I know that $\nabla_{\textbf{w}}\text{RSS}(\textbf{w})=\nabla((y-\text{H}\textbf{w})^{T}(y-\text{H}\textbf{w}))=-2\text{H}^{T}(y-\text{H}\textbf{w})$. However, I am having trouble deriving this via the product rule. (I know there are other ways to do this but I am particularly interested in this method)
Here is what I have so far
$$\nabla((y-\text{H}\textbf{w})^{T}(y-\text{H}\textbf{w}))\\ =\nabla((y^{T}-\textbf{w}^T\text{H}^T)(y-\text{H}\textbf{w})) \\ =(-\text{H})(y-\text{H}\textbf{w}) +(y^{T}-\textbf{w}^T\text{H}^T)(-\text{H}) \\ =(-\text{H})(y-\text{H}\textbf{w}) +(y-\text{H}\textbf{w})^{T}(-\text{H}) $$
This is not equal to the proven gradient, nor is it even defined. Where have I gone wrong?
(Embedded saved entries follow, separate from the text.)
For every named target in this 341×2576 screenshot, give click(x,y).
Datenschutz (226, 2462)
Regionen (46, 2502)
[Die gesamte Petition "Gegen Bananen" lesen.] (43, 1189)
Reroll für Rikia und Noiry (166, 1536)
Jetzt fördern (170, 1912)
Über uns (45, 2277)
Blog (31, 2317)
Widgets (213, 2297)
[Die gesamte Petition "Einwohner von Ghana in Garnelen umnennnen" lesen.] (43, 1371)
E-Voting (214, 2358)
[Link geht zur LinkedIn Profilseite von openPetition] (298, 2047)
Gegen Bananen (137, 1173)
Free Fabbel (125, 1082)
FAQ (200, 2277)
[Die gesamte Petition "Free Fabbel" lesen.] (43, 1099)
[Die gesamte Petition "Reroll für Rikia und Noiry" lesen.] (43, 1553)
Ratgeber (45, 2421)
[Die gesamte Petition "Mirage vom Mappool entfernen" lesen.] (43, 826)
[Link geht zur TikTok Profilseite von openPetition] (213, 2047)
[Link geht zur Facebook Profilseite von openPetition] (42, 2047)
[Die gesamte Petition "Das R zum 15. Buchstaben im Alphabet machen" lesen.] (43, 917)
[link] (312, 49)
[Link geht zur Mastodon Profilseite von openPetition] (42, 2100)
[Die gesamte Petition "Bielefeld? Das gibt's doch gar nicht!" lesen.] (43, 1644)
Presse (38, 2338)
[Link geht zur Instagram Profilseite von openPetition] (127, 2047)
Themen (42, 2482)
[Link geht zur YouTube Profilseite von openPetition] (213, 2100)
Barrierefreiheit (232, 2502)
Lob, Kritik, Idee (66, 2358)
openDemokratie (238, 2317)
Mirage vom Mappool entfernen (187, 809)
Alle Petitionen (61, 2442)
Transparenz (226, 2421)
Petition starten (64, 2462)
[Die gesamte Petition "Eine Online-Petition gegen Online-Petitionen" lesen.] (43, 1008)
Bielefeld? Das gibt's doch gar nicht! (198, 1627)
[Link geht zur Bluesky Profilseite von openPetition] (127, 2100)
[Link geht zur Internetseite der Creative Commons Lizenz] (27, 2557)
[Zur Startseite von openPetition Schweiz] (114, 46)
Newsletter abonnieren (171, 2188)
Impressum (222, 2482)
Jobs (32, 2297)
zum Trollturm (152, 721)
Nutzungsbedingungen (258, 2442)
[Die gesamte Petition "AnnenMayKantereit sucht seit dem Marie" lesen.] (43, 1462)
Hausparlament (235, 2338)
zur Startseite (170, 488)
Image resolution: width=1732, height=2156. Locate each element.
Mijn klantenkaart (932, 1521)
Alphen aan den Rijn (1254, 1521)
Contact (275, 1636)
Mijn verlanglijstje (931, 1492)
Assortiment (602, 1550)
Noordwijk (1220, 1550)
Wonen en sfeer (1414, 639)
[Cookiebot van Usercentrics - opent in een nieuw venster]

Multivariate gradient can be confusing, especially regarding when we should transpose the vector(s). If you have just started learning, I recommend to check using the indices notation:
$$ RSS= \left( y_{i}-H_{ip}w_{p} \right) \left( y_{i}-H_{iq}w_{q} \right) $$
Here we use the Einstein notation: when two matching indices are present in a product, it means sum of products over all possible values of that index. Now the gradient:
$$ \begin{aligned} \left(\nabla RSS\right)_{j} &= \frac{\partial}{\partial w_{j}}RSS \\ &= -H_{ij}\left(y_{i}-H_{iq}w_{q}\right)- \left(y_{i}-H_{ip}w_{p}\right)H_{ij} \\ &= -2H_{ij}\left(y_{i}-H_{ip}w_{p}\right) \end{aligned} $$
Now we convert it back to matrix - vector notation:
$$ \nabla RSS=-2\mathbf{H}^{\top}\left(\mathbf{y}-\mathbf{H}\mathbf{w}\right) $$
So your mistake is in the second term of LHS on the second row, you should transpose that term and you will get the correct expression.